Vorliegender Text.
↓
Für Lebensmittel gab ein durchschnittlicher Haushalt 2019 rund 12 Prozent seines Budgets aus.
Doch trotz der zahlreichen alternativen Angebote: Nur ein kleiner Teil der Berner*innen konsumiert so, die Mehrzahl kauft immer noch bei Grossverteilern ein. 67 grosse Supermärkte von über 1’000 Quadratmetern Fläche gibt es im Kanton Bern laut dem Bundesamt für Statistik (Erhebung von 2019). Von den 10’254 landwirtschaftlichen Betrieben im Kanton sind gut 13 Prozent biologisch bewirtschaftet. Pro Person wurden 2020 rund 844 Kilogramm Nahrungsmittel verbraucht, davon waren 532 Kilogramm pflanzlichen und 312 Kilogramm tierischen Ursprungs, wobei der Fleischkonsum 47,4 Kilogramm pro Person betrug.
Für diese Lebensmittel gab ein durchschnittlicher Haushalt 2019 rund 12 Prozent seines Budgets, beziehungsweise fast 1’200 Franken pro Monat, aus – inklusive Mahlzeiten und Getränke in Restaurants. Gut ein Zehntel dieses Budgets – 125 Franken – ging für Fleisch drauf.
12 Prozent klingt nach viel, ist aber im historischen Vergleich wenig: 1969 betrug der Anteil der Konsumausgaben für Ernährung noch 31 Prozent, 1979 20 Prozent. Wir geben also – gemessen an unserem Budget – immer weniger für Ernährung aus. Und sind auch nicht bereit, mehr für Nahrungsmittel zu zahlen. Das ist jedenfalls der häufig gehörte Einwand, warum die Landwirtschaft den Anteil nachhaltig produzierter Lebensmittel nicht erhöht.
Im Vorfeld der Initiative
Die Kosten sind auch ein Hauptargument gegen die Massentierhaltungsinitiative, über die die Schweizer Stimmberechtigten am 25. September abstimmen. Die Initiative will strengere Vorgaben in der Nutztierhaltung, was vor allem Schweine und Hühner betreffen würde. Die Tiere sollen mehr Platz und Auslauf erhalten – der Standard mit einer langen Übergangsfrist demjenigen der Bioproduktion angepasst werden.
Die meisten Bäuer*innen sind dagegen. Demeter-Bauer Fritz Sahli aus Schüpfenried bei Wohlen ist einer der wenigen, der sich öffentlich für die Initiative ausspricht. «Lebensmittel müssen nicht unbedingt teurer werden, wenn besser auf das Tierwohl geachtet wird», findet er. Als Beispiel fügt er Geflügelbratwürste an, die er aus dem Fleisch ausgedienter Legehennen herstellen lässt.
↑
Datensätze.
↓
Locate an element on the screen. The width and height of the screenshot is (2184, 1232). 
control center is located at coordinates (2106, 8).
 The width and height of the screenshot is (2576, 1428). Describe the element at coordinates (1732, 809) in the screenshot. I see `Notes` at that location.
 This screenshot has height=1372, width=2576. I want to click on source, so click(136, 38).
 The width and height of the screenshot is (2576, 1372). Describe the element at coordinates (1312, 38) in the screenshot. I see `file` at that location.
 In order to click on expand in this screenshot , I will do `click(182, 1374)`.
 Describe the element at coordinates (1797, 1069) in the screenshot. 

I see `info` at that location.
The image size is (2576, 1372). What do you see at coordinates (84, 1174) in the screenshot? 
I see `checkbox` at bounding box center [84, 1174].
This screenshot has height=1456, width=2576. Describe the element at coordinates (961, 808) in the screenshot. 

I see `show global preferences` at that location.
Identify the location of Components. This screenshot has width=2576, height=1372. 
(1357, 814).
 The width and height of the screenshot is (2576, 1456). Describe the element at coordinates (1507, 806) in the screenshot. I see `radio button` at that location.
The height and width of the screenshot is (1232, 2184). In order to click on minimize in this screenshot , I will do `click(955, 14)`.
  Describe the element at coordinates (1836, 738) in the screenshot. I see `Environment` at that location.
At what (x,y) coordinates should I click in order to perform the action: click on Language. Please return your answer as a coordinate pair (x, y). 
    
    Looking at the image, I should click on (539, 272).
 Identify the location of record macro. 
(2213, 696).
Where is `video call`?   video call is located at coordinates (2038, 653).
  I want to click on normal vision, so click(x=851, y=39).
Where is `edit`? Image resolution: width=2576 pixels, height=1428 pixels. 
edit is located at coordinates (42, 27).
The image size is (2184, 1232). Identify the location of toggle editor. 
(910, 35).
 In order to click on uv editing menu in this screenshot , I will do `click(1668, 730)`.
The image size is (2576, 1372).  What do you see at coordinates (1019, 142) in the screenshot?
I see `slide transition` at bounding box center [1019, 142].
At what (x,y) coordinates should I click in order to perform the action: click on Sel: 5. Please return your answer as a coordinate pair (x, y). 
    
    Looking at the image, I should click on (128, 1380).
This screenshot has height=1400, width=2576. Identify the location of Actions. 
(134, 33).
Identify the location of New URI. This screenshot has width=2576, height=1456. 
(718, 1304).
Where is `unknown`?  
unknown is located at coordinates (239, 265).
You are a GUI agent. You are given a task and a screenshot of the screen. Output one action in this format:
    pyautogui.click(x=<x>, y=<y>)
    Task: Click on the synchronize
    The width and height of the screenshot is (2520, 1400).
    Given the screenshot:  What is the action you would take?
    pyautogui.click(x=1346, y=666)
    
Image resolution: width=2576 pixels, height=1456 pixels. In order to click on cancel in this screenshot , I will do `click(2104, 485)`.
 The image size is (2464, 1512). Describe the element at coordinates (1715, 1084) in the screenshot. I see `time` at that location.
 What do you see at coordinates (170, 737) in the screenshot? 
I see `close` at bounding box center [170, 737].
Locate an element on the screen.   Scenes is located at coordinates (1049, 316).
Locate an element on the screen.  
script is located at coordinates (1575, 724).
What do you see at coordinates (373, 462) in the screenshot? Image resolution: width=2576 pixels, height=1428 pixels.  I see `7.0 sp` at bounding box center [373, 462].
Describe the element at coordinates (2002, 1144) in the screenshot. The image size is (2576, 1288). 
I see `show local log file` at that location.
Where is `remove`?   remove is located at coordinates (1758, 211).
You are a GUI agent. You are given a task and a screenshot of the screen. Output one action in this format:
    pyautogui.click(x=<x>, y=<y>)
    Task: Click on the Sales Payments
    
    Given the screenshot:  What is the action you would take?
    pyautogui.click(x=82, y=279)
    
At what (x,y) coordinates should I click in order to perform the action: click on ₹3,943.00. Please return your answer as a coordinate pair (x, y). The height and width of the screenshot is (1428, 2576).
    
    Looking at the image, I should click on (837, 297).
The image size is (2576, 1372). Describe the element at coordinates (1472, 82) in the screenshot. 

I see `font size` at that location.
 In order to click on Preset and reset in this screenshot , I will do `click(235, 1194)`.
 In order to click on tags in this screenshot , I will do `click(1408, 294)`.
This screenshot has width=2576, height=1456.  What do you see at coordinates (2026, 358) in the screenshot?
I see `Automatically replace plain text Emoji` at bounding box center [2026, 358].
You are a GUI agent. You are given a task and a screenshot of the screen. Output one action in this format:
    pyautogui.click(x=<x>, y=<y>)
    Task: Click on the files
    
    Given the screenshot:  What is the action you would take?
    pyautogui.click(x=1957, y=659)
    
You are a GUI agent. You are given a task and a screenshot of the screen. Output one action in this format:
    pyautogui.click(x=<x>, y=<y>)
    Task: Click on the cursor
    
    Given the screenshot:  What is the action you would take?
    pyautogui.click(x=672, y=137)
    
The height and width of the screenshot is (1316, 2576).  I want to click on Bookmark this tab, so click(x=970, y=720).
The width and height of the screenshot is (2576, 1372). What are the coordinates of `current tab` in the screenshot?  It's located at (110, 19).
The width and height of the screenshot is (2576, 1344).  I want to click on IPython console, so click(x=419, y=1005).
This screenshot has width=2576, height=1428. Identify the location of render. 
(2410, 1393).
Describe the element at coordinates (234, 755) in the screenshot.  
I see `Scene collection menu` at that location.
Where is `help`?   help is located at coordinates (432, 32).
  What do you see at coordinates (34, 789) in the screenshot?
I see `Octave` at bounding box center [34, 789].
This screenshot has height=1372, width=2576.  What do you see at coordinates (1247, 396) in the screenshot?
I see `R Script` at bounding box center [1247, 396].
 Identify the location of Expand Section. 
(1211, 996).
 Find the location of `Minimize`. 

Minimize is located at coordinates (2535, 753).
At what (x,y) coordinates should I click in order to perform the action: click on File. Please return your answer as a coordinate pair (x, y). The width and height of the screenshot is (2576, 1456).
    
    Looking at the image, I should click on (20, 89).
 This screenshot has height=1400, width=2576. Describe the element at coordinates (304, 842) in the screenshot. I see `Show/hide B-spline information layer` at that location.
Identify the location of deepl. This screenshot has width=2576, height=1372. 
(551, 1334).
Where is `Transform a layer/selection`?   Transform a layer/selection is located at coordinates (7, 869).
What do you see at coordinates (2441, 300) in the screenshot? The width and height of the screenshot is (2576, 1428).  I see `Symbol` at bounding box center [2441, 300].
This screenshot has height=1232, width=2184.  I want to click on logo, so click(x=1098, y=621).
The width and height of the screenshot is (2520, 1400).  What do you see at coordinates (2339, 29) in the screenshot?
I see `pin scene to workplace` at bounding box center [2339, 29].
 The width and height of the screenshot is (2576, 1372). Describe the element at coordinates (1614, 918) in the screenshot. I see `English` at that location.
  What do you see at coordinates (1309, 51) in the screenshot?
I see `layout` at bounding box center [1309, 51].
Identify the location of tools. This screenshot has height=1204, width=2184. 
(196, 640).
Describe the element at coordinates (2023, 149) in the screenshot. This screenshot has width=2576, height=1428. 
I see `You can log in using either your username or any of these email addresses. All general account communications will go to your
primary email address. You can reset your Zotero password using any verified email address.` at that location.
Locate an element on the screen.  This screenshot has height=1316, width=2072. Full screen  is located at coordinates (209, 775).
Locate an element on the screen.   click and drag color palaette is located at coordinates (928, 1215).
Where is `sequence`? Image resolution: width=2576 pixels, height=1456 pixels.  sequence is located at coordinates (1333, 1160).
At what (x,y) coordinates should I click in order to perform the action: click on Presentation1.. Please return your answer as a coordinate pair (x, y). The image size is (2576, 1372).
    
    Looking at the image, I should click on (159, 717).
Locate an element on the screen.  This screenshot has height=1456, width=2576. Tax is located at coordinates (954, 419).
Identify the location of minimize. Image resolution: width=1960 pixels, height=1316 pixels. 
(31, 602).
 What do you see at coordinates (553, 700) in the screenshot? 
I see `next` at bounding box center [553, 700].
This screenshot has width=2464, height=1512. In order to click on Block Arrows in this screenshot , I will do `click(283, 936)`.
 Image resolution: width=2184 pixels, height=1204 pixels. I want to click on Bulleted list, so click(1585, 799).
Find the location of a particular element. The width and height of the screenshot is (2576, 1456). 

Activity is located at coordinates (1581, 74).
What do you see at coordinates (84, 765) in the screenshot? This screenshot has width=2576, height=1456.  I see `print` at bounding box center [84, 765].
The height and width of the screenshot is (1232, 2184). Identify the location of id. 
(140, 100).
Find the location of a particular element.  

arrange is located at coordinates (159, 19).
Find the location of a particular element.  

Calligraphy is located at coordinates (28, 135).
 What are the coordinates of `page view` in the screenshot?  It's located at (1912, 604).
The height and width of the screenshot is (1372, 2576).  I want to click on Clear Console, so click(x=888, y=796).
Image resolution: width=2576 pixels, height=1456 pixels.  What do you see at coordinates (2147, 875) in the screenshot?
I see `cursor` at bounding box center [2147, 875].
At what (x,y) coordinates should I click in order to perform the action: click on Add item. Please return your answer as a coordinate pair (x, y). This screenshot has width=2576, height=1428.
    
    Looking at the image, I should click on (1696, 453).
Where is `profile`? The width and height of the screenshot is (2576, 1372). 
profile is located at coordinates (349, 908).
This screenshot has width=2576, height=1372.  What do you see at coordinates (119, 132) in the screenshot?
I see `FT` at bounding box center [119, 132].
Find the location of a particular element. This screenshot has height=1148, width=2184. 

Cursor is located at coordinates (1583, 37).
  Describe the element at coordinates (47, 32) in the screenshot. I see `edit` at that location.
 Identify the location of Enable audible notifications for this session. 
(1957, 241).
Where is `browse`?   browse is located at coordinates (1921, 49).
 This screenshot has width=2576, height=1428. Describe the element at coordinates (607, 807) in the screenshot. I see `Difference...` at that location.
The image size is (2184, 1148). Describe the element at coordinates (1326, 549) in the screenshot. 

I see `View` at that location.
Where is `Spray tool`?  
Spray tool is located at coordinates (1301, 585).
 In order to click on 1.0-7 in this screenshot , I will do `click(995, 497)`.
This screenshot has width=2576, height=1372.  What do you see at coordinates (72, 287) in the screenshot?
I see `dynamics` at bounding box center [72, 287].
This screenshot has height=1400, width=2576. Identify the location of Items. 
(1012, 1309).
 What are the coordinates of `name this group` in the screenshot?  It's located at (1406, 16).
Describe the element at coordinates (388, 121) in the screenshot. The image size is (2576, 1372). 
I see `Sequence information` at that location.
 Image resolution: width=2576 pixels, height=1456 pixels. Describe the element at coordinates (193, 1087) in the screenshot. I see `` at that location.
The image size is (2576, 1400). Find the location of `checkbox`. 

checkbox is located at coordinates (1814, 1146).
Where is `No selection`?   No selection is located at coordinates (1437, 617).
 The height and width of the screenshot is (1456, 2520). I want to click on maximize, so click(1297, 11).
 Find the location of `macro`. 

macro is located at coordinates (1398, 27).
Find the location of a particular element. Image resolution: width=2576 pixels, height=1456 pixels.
↑
Aufgabenstellung.
1. Kopiere aus dem Text über Lebensmittelausgaben den Abschnitt von „Doch trotz der“ bis einschließlich „für Fleisch drauf.“ wortgetreu.
2. Knüpf an den Text über Lebensmittelausgaben und die Massentierhaltungsinitiative an und schreib ihn von seinem Ende aus weiter.
Die Datensätze werden hier nicht gebraucht.

Antworten.
1.
Doch trotz der zahlreichen alternativen Angebote: Nur ein kleiner Teil der Berner*innen konsumiert so, die Mehrzahl kauft immer noch bei Grossverteilern ein. 67 grosse Supermärkte von über 1’000 Quadratmetern Fläche gibt es im Kanton Bern laut dem Bundesamt für Statistik (Erhebung von 2019). Von den 10’254 landwirtschaftlichen Betrieben im Kanton sind gut 13 Prozent biologisch bewirtschaftet. Pro Person wurden 2020 rund 844 Kilogramm Nahrungsmittel verbraucht, davon waren 532 Kilogramm pflanzlichen und 312 Kilogramm tierischen Ursprungs, wobei der Fleischkonsum 47,4 Kilogramm pro Person betrug.
Für diese Lebensmittel gab ein durchschnittlicher Haushalt 2019 rund 12 Prozent seines Budgets, beziehungsweise fast 1’200 Franken pro Monat, aus – inklusive Mahlzeiten und Getränke in Restaurants. Gut ein Zehntel dieses Budgets – 125 Franken – ging für Fleisch drauf.

2.
Wie sieht ein Lebensmittelkonsum aus, der weder Klima noch Menschen ausbeutet?
Die «Hauptstadt» wird sich in den nächsten zwei Wochen mit unterschiedlichen Aspekten der Nahrungsproduktion in Bern beschäftigen. Wir besichtigen eine Pouletmast, wo Hühner in 35 Tagen auf ihr Schlachtgewicht gemästet werden, wir berichten von milchlosem Käse aus Cashew-Nüssen, einem Bio-Bohnenfeld von zwei Hektaren, das mit der Maschine abgeerntet wird, wir widmen uns der Preispolitik bei der Hafermilch, Anbinde- und Auslaufställen von Kühen und der Forschung zum Essen der Zukunft. Und wir haben Fritz Sahli in Schüpfenried besucht, der erzählt, wie schwierig es ist, sich gegen die Meinung des mächtigen Bauernverbands zu stellen.
In unserem Schwerpunkt Stadtlandwirtschaft fragen wir hier in Bern: Wie kann die Zukunft der Landwirtschaft nachhaltig gestaltet werden? Wie sieht ein Lebensmittelkonsum aus, der weder Klima noch Menschen ausbeutet? Und verstehen die Konsument*innen in Stadt und Agglomeration eigentlich, was da auf dem Land vor sich geht?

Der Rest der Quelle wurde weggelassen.